Input for this task section start

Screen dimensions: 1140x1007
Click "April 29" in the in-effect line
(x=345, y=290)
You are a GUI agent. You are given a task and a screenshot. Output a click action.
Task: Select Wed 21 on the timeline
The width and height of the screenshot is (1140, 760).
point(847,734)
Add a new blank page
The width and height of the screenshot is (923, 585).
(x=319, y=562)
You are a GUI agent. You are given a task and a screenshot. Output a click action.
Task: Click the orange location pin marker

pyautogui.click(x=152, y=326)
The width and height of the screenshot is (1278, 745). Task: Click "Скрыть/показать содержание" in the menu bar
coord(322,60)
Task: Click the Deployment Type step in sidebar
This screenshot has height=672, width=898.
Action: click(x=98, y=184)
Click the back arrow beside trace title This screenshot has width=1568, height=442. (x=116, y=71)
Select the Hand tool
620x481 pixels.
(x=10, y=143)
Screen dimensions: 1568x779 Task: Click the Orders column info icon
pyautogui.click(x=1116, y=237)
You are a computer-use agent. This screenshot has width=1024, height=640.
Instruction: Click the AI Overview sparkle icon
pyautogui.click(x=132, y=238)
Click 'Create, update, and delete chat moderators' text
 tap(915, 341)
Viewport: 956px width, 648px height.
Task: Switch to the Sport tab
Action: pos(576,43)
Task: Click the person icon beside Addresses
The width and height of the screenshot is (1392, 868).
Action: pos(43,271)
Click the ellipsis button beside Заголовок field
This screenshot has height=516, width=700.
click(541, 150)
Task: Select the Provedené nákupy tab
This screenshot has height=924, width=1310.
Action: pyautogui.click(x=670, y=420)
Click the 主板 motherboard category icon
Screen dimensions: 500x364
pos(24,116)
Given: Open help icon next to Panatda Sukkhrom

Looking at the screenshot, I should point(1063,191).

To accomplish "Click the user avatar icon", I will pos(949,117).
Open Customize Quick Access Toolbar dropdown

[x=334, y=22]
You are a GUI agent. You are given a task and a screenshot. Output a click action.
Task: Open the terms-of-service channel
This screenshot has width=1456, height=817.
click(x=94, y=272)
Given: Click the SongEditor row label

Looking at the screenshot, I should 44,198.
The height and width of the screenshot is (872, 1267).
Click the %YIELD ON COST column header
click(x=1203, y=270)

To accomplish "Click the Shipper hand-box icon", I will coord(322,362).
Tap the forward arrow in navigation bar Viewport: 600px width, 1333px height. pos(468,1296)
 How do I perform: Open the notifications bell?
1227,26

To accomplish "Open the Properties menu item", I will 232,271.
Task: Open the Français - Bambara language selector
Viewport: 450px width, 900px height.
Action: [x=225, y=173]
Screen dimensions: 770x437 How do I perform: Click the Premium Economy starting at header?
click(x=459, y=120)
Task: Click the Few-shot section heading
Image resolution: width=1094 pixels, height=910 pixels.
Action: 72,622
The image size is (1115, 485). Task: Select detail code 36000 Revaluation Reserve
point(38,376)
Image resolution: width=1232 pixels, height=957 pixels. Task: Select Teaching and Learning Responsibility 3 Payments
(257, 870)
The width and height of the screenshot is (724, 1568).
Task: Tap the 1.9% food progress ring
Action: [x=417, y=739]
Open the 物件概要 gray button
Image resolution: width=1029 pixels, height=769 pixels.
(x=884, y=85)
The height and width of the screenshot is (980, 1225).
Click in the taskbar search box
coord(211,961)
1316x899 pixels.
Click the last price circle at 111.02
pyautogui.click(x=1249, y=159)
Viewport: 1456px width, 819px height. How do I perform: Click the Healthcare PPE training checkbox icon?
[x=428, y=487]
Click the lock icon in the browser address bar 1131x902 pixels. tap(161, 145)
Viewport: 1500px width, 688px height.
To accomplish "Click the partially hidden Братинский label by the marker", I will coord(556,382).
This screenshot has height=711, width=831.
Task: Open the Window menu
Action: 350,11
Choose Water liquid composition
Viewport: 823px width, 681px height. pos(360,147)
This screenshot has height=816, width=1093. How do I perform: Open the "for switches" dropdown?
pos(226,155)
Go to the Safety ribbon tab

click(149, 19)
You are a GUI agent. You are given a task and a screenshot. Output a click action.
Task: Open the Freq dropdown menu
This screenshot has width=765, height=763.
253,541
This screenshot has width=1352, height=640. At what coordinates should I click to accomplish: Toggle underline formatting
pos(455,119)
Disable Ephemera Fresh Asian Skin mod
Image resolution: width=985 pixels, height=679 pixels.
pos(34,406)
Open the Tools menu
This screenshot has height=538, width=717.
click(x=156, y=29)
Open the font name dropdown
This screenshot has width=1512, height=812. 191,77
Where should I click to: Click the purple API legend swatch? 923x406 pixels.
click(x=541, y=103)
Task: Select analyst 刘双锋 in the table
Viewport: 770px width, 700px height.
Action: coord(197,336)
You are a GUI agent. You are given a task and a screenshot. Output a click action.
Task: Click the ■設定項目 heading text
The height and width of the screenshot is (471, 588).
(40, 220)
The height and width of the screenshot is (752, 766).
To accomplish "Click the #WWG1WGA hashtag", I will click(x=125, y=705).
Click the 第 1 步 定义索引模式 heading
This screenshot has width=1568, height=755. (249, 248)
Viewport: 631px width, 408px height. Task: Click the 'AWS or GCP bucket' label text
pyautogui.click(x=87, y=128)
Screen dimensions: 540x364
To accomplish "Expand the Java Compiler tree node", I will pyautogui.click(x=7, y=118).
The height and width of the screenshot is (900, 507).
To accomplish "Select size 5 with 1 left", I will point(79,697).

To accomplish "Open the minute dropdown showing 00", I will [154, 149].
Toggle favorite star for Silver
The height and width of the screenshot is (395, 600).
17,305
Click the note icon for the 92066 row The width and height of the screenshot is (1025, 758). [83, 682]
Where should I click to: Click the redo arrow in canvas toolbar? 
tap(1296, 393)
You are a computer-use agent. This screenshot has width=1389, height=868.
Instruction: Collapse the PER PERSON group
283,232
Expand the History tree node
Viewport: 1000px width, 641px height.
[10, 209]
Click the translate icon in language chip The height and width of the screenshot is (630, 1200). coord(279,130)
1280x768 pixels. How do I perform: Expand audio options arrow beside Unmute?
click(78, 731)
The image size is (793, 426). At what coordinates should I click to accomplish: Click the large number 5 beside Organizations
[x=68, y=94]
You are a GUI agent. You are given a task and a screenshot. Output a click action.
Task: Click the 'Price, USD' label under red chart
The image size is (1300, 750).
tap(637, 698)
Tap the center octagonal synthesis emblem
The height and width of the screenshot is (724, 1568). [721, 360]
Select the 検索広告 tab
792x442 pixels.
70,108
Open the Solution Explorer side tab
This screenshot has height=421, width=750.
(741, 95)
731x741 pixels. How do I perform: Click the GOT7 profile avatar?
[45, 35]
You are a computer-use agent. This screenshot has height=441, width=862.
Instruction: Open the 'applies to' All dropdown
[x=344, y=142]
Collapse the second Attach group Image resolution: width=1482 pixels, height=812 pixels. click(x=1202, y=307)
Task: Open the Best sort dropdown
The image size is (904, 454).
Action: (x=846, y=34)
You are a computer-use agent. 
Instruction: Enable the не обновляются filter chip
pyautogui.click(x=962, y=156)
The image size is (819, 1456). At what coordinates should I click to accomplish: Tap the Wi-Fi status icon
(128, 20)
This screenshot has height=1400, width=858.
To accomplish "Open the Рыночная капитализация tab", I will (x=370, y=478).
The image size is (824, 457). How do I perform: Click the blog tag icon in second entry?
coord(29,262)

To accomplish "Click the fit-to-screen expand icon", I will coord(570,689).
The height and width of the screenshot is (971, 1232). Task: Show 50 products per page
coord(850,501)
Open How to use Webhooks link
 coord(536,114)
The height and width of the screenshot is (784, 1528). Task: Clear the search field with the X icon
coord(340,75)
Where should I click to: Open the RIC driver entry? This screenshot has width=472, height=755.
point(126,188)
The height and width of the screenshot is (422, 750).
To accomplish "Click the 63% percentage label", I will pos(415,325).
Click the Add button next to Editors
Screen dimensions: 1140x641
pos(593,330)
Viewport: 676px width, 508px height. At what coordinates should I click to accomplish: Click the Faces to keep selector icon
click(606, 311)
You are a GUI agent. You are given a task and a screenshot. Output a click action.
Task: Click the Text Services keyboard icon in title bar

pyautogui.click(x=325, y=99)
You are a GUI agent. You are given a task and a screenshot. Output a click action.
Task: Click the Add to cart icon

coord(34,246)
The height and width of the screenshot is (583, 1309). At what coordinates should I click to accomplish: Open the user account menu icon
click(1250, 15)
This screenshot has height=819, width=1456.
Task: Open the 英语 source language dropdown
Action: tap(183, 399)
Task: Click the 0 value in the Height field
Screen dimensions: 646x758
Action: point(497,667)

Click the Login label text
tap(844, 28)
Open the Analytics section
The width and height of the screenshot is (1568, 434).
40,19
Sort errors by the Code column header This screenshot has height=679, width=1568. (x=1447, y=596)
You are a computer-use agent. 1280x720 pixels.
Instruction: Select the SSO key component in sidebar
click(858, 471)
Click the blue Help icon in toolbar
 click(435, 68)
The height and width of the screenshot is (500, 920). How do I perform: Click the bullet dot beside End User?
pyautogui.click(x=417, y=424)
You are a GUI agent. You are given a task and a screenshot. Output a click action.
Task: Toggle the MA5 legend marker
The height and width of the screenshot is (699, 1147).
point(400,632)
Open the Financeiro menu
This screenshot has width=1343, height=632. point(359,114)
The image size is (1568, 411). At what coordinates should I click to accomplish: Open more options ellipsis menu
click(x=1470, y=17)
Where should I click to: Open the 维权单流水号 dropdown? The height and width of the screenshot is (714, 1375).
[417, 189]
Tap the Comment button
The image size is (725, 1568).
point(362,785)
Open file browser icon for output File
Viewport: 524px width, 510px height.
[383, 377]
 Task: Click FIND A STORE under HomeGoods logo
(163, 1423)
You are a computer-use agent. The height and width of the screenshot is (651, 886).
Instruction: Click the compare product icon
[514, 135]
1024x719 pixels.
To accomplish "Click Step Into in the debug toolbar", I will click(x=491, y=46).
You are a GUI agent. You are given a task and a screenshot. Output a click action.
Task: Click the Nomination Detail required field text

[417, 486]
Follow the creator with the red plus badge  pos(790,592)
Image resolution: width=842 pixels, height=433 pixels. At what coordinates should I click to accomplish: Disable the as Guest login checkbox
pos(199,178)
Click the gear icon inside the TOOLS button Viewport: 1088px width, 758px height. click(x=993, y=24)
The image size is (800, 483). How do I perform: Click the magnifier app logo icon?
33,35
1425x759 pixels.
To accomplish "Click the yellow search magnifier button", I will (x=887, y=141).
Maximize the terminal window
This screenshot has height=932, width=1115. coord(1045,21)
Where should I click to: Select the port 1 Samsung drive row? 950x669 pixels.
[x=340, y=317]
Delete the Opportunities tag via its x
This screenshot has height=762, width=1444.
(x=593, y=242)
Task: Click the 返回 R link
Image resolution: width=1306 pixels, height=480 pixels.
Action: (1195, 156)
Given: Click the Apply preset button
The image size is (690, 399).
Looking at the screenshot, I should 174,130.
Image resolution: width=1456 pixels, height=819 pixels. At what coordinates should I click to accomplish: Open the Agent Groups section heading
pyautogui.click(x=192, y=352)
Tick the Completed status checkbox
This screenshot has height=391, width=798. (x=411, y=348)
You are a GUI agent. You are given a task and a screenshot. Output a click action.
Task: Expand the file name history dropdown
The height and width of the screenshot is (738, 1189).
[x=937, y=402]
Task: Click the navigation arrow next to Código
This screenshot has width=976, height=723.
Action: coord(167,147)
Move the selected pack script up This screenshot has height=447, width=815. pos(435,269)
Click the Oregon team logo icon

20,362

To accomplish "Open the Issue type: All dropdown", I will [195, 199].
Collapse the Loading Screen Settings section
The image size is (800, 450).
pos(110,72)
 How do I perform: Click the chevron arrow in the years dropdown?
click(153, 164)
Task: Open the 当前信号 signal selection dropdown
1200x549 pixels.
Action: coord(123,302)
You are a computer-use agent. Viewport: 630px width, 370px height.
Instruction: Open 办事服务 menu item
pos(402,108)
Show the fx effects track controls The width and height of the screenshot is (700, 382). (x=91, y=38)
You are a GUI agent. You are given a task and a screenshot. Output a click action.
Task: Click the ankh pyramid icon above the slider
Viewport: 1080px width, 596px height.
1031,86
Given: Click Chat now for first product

Input for this task section end

» Directions:
Make a copy of each line in the records that has the word "navigation".

» Written answer:
Tap the forward arrow in navigation bar Viewport: 600px width, 1333px height. pos(468,1296)
Task: Click the navigation arrow next to Código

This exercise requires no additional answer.